For shoes and ships and sealing wax, continue here. For more recent arcana to have caught this SF author's eye, read on ...
"Criminal Minds Are Different From Yours, Brain Scans Reveal." (I like to think that my visitors do not have criminal minds.) I read with interest that:
"One test on the participants at age 3 measured their response to fear – called fear conditioning – by associating a stimulus, such as a tone, with a punishment like an electric shock, and then measuring people's involuntary physical responses through the skin upon hearing the tone."I await the day someone scans the brains of anyone who'd test three-year-olds with electric shocks.
Colleague David Brin has an interesting essay on the difference between fantasy and SF. His thought-provoking thesis? That SF presumes we humans can learn from our mistakes -- that there is such a thing as progress -- while fantasy assumes the opposite.

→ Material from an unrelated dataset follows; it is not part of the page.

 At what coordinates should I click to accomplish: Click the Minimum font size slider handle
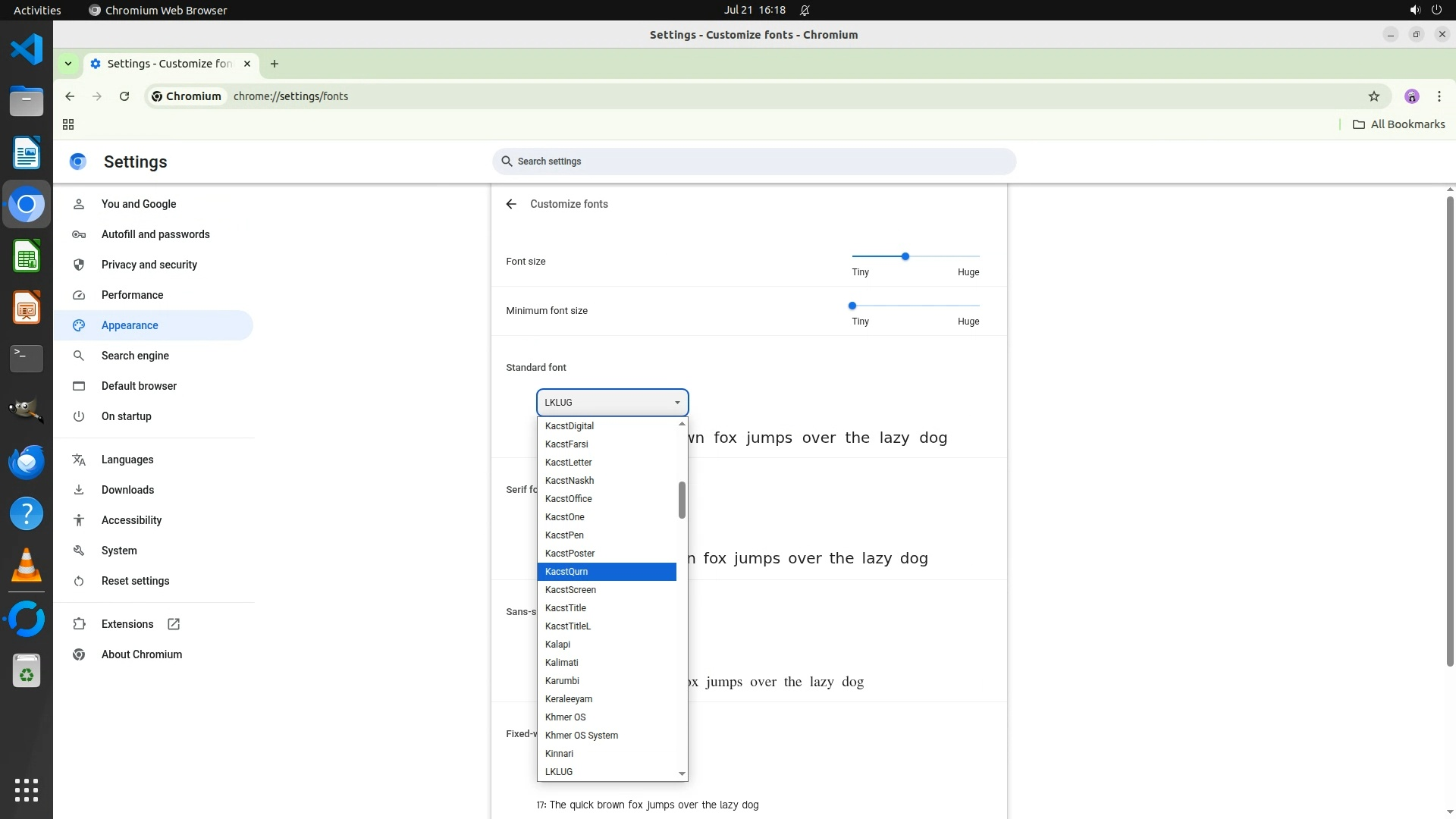point(852,306)
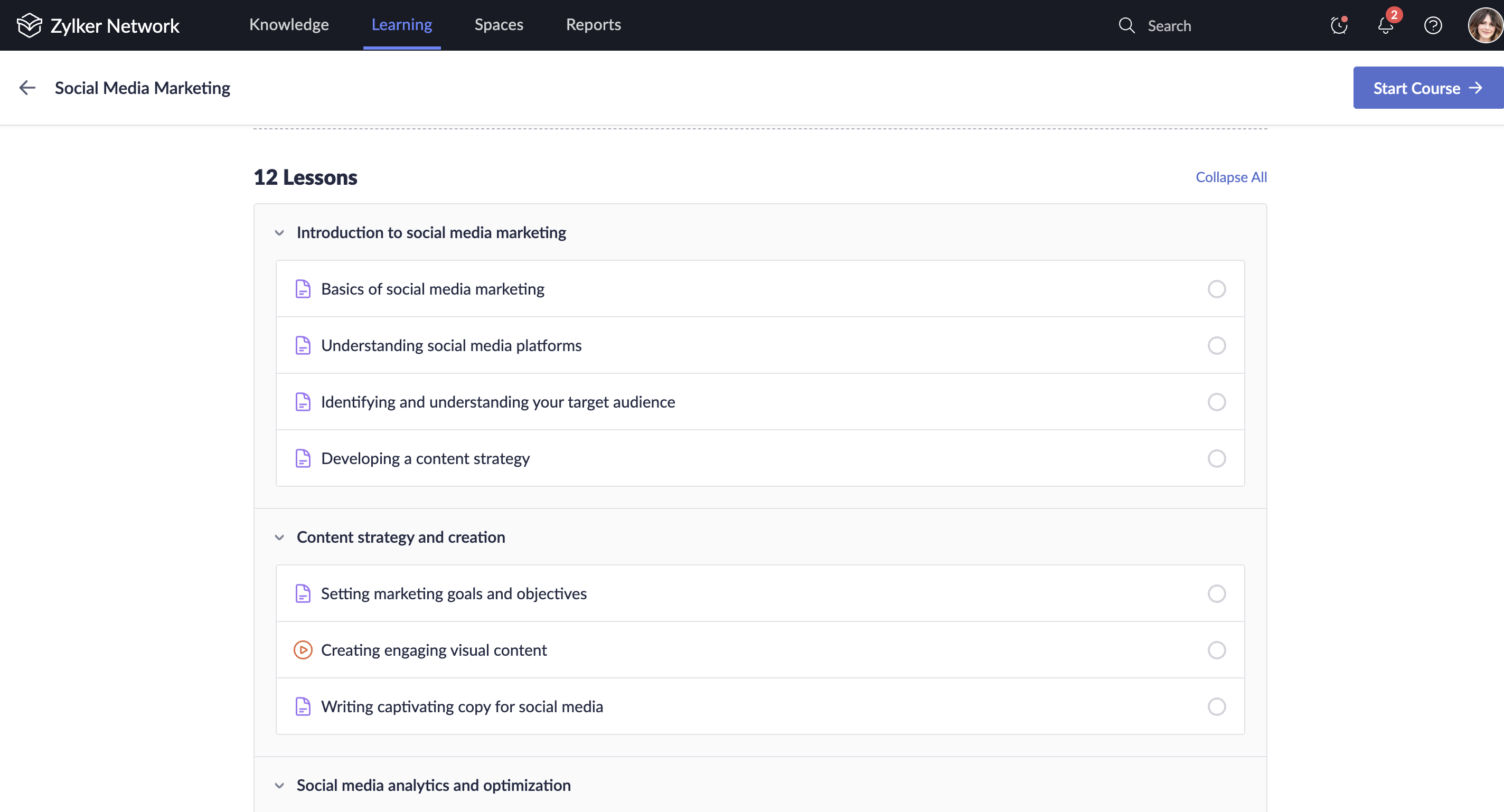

Given my mixed feelings at the recent announcement that Kindle books now outsell all print books on Amazon, how appropriate is it to read that "Researchers Create A Schizophrenic Computer"? I can look forward to outsourcing my worrying!
Having written about nanotech in both factual and fictional contexts, I was delighted to see this alert via Physics World: "From seawater to freshwater with a nanotechnology filter." A key snippet:
"CNTs (carbon nanotubes) can realistically expect to have water permeability 20 times that of modern commercial reverse-osmosis membranes, greatly reducing the cost and energy required for desalination. Additionally, CNTs are highly efficient at repelling salt ions, more so because specific chemical groups can be attached to them to create a specific "gatekeeper" function."From the Department of Truth Is Stranger Than Fiction, we have, "Bikini-clad Zombies Spook Connecticut Residents."
Only slightly more unexpected, the DoTISTF reports that two of my solo novels made the highschoolers' summer reading list at the Kinkaid Academy. Yup, for students taking the fall AP Robotics class, two of my novels, Small Miracles and Fools' Experiments, share the list with, among others: I, Robot (Isaac Asimov), 2001 (Arthur C. Clarke), The Moon Is A Harsh Mistress (Robert Heinlein), and that quintessential cyberpunk novel, Snow Crash (Neal Stephenson). Way cool.
As was my long-after-the-fact discovery that the cinematic version of my short story "Grandpa?" made it onto the curriculum of the Los Angles Film School. The Grandfather Paradox is now part of an LAFS unit on the Mathematics of Time Travel. The producer's notice is here (and the Canadians among you can stream the movie here).
And for those of you looking beyond the imminent era of hideous, mercury-tainted compact fluorescent light bulbs to the promised halycon era of white-light LEDs ... check out this cautionary piece from the Department of Every Silver Lining Has a Cloud: "LEDs Filled with Toxic Substances, Study Says."
One more reason to mourn the passing of incandescent bulbs ... and, perhaps, to stock up.